À la halte suivante, les batteurs d’estrade purent rapporter des nouvelles d’une grande importance. Ils avaient eu une conférence de quelques instans avec un corps de guerriers indiens en nombre égal au leur. Tous étaient bien armés, quelques-uns avaient des carabines, d’autres étaient montés sur de puissans et forts chevaux américains évidemment volés. C’étaient de vigoureux et athlétiques sauvages orgueilleusement campés sur leurs montures éprouvées, l’air hostile, le regard, menaçant. La maigreur et la détresse des chevaux des Visages-Pâles n’avaient pas échappé à ces pénétrans observateurs, et de la conscience de leur supériorité naissaient leur audace et leur insolence. Aucun d’eux n’avait pu échanger un mot d’anglais avec les batteurs d’estrade ; mais plusieurs d’entre ces Indiens avaient ramassé çà et là dans leurs courses errantes quelques bribes d’espagnol, et Carlos, à l’aide du dialecte comanche, semblable au leur, avait pu converser tant bien que mal avec les guerriers nomades. Leurs réponses avaient été si arrogantes, que le capitaine Caldwell, vieux Texien rompu aux ruses perfides des sauvages, avait donné l’ordre à ses hommes d’apprêter leurs armes, et à cet ordre donné en anglais les Indiens avaient répondu par une manœuvre de nature à prouver qu’ils entendaient mieux cette langue qu’ils ne désiraient le laisser voir. Il y avait là, outre Tom Hancock et le vieux capitaine Caldwell, dont les cheveux avaient grisonné dans les guerres indiennes, quelques batailleurs des prairies qui se plaignaient in petto de ces conférences, et les trouvaient à la fois trop longues et trop pacifiques ; mais les ordres du commandant en chef de l’expédition, le général Mac-Leod, étaient péremptoires. Le général voulait gagner par la douceur l’amitié des peuplades disséminées sur son chemin pour ouvrir une route affranchie de dangers aux caravanes de son pays. Il fallut se conformer aux instructions reçues, et le capitaine Caldwell fit prier les guerriers indiens d’attendre l’arrivée du chef de l’expédition.
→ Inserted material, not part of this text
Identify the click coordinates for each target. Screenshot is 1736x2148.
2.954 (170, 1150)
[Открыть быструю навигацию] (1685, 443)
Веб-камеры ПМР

Quelques sentencieuses et laconiques paroles furent échangées entre les Indiens dans la langue de leur peuplade ; puis, après avoir appris aux blancs le nom de la tribu à laquelle ils appartenaient et leur avoir donné la nouvelle qu’un parti de deux cents Comanches battait la campagne non loin de là, ils promirent de revenir avant la nuit, et s’éloignèrent au petit galop sans vouloir attendre davantage.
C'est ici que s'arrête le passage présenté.